Sophomore cast member Emily Parr said that, up until this show, she had only performed in traditional plays. She knew after her callback that if she had the opportunity to participate in Blush’s production, it would be unlike any one she has ever done before. Within the callbacks, the actors were asked to embody nature and showcase untraditional movement forms.

“Working with Margarita through this whole process has been an absolute blessing and she has allowed for us to explore new ways of performance,” Parr said.

The production is extremely movement-based, featuring dancing, puppetry, and singing. Parr said the cast had to be vulnerable at all times. As someone fairly new to theater movement and dance, she said she had to push herself to work outside her comfort zone.

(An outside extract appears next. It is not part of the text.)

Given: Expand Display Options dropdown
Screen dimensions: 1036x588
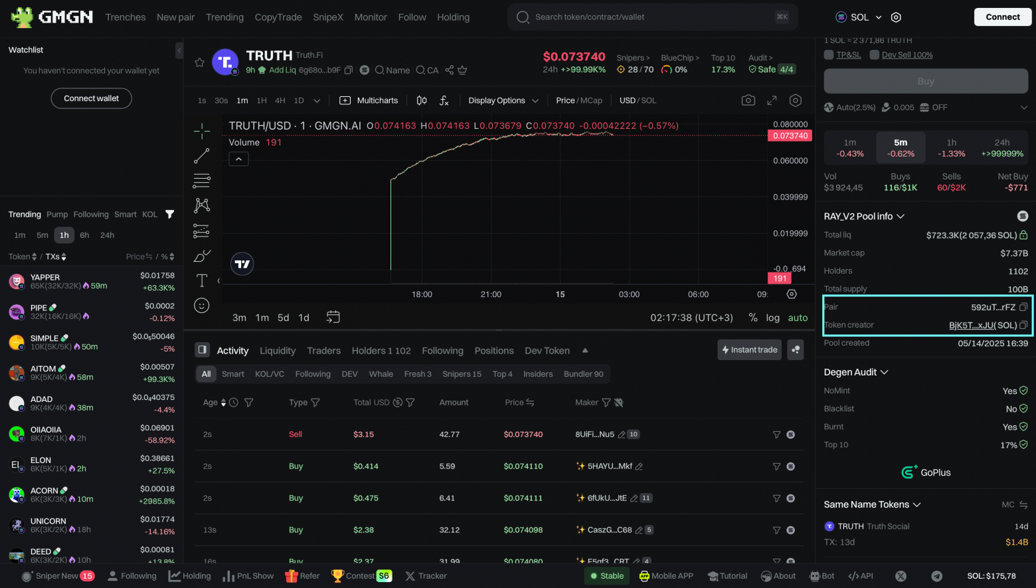Looking at the screenshot, I should pos(503,100).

Stage manager and graduate student Spencer Clouse has kept the show organized since rehearsals began in late February. The cast rehearses six days a week for three hours. Without a set script and cues to work with, the stage manager said the process posed a unique challenge.

The show also must operate around the CDC and UI-recommended COVID-19 guidelines. All of the show’s blocking allows for six feet of distance between each actor. Crew members are given designated spaces to sit when they aren’t actively working on stage. Members of the cast and crew were also tested weekly for COVID-19 and urged to constantly sanitize their hands and areas around them, Clouse said.

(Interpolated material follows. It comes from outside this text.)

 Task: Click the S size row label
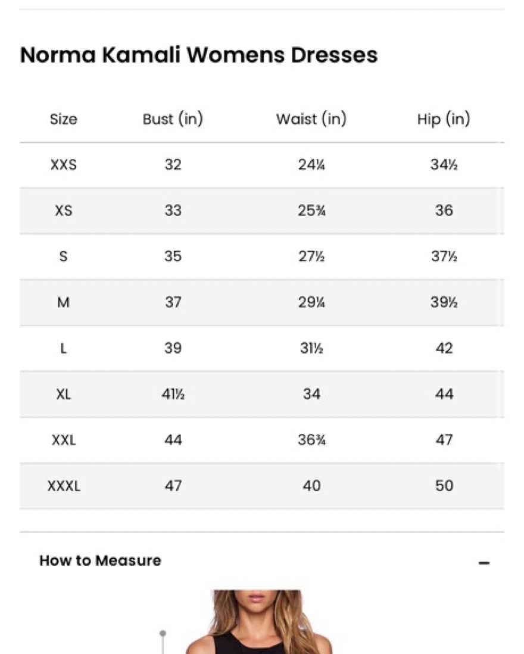click(x=63, y=256)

“Safety is always my number one priority, and Iowa’s theatre department has done a fantastic job of helping us navigate the ropes of COVID-19,” Clouse said. “With my job, I have to really pay attention to all of the operations of the production, and I am lucky to have the school aid with that process.”

Scenic designer and second-year MFA design student Christian Santiago, alongside his design team, worked diligently to bring the nature world of the production to life. The journey from ideas to reality was not limited to the creation of the play’s written material. The elaborate set design also blossomed into something extraordinary, Santiago said.

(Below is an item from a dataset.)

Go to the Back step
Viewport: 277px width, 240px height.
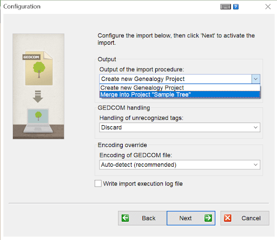(142, 218)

“As the show continued evolving, my art designs continued evolving,” Santiago said. “I wanted to really accentuate the nature themes through earthy colors and using natural fabrics and materials versus plastics and metals.”

Ascend will be the second and final mainstage of the UI Theatre Arts Department’s spring season.

“With all of my pieces I’ve had tremendously positive reactions and ‘I don’t get it’ reactions from all over,” Blush said. “That’s the role of art, to challenge people’s perception of things.”

The time, dates, and location of “Ascend” reflect the latest information provided to The Daily Iowan and are susceptible to change because of the pandemic.